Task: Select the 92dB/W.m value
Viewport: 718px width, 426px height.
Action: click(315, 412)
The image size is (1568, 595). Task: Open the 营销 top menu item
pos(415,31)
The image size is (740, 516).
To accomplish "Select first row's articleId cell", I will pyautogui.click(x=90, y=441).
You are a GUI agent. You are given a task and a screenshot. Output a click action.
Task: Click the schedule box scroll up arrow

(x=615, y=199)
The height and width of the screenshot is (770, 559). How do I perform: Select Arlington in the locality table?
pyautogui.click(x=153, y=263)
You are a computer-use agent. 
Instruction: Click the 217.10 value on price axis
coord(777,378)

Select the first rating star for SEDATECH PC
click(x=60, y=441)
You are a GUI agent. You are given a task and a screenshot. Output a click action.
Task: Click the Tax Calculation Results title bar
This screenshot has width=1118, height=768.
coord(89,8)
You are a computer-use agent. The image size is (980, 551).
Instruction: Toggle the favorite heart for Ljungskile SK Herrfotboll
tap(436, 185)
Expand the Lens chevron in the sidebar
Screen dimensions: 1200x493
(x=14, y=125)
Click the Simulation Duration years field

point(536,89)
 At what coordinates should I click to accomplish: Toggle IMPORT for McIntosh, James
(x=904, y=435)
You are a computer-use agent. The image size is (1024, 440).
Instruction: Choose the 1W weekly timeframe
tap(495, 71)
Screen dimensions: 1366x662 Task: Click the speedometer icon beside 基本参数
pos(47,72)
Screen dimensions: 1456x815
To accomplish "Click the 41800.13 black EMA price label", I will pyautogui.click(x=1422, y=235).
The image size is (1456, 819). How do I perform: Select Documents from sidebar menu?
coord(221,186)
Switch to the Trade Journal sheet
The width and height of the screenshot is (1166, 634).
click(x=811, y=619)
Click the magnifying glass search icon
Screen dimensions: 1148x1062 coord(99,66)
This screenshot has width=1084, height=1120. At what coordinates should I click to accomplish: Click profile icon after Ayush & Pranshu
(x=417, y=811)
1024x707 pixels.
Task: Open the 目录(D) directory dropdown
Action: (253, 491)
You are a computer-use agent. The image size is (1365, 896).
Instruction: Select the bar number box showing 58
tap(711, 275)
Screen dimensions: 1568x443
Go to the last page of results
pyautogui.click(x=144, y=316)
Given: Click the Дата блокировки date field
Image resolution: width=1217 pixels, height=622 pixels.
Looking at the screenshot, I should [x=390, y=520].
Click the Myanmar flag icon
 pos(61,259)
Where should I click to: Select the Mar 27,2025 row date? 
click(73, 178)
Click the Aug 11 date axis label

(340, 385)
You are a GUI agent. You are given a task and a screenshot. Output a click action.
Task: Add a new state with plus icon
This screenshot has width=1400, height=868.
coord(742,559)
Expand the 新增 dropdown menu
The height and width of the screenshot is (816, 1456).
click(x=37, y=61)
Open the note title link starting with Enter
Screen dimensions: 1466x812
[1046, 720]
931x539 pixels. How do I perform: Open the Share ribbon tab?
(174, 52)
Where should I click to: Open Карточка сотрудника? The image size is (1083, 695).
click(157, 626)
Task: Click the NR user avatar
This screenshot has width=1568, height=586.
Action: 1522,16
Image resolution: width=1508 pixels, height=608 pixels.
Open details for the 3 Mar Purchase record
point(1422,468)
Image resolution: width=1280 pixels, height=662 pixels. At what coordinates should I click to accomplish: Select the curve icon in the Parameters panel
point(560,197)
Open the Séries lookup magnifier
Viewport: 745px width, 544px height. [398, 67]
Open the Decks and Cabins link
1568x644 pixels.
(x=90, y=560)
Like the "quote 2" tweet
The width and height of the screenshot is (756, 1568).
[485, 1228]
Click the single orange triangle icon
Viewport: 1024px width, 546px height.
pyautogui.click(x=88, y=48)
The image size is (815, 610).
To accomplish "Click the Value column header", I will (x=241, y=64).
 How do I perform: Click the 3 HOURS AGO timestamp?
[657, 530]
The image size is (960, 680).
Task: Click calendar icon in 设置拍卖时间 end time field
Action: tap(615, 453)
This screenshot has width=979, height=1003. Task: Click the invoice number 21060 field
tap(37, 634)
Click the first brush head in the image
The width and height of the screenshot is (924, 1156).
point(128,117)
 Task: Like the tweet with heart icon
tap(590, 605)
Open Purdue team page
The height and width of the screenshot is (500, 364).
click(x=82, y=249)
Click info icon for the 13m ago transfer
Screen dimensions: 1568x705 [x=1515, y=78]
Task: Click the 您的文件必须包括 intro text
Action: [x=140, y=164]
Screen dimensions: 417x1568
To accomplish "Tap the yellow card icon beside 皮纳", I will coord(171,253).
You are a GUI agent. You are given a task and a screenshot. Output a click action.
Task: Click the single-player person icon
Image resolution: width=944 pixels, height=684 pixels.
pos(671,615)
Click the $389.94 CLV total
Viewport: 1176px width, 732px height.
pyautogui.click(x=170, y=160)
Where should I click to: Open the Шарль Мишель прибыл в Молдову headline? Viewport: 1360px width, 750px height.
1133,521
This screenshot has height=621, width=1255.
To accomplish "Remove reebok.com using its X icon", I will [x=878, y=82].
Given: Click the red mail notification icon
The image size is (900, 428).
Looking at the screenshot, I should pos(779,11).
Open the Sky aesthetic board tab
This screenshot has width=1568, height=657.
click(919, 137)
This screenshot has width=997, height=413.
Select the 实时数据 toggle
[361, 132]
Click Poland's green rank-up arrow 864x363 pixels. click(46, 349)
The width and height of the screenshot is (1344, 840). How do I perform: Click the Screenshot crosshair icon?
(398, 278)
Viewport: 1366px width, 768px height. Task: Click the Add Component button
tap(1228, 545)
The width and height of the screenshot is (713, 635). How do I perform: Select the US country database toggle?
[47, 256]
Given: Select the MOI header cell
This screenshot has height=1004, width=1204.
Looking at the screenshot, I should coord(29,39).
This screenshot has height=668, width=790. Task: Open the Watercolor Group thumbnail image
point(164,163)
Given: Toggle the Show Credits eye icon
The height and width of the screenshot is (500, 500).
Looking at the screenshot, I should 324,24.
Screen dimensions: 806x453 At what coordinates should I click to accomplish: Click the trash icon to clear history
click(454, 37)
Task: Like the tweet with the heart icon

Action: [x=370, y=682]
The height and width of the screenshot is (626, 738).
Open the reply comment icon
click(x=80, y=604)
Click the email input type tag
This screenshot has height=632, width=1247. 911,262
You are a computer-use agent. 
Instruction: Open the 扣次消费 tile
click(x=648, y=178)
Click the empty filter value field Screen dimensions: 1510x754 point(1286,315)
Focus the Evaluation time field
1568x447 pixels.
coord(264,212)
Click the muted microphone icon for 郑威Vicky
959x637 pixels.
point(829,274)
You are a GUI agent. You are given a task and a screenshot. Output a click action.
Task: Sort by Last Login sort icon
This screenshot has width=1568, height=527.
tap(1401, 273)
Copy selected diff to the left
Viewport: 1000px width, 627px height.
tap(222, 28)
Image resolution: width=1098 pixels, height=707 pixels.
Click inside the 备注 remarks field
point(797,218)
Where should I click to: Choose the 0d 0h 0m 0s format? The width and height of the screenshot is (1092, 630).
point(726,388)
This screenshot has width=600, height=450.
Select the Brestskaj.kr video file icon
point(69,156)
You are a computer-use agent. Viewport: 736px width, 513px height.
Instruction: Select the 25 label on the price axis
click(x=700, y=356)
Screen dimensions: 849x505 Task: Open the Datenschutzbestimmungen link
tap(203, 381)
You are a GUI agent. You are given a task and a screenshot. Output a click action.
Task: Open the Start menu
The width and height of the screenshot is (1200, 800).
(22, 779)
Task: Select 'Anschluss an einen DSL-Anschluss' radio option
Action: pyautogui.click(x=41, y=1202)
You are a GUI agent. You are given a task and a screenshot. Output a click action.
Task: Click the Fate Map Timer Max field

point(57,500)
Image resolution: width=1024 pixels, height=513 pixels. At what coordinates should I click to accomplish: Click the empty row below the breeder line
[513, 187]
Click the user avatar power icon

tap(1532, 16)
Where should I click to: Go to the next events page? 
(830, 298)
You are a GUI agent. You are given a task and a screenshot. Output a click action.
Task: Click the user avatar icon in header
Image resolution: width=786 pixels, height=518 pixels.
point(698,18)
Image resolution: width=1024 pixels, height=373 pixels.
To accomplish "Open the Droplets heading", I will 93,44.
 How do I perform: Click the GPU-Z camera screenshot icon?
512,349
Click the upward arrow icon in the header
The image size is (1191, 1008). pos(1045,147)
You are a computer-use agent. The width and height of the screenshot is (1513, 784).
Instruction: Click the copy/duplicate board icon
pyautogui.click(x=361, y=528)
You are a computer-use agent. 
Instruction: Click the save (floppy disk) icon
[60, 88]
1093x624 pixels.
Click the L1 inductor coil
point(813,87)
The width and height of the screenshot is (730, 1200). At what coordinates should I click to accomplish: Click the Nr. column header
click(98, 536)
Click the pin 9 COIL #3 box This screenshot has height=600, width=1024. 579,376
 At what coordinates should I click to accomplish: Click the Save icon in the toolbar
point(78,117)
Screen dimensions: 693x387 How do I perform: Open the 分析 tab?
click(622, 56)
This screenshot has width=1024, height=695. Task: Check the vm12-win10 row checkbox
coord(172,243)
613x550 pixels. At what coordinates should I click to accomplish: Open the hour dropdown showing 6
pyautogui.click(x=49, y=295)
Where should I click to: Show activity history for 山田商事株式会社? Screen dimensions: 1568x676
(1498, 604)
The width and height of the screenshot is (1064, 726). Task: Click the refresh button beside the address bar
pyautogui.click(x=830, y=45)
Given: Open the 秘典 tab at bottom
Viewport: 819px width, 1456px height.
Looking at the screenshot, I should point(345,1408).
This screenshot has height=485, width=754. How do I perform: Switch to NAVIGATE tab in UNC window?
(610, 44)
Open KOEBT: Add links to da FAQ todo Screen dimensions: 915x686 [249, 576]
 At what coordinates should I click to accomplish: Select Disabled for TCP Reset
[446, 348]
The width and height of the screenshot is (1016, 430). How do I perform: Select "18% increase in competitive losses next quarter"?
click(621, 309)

- - - - -

Activity
A bare number is required: the count of lines above with the string "computer".

Answer to this exercise
8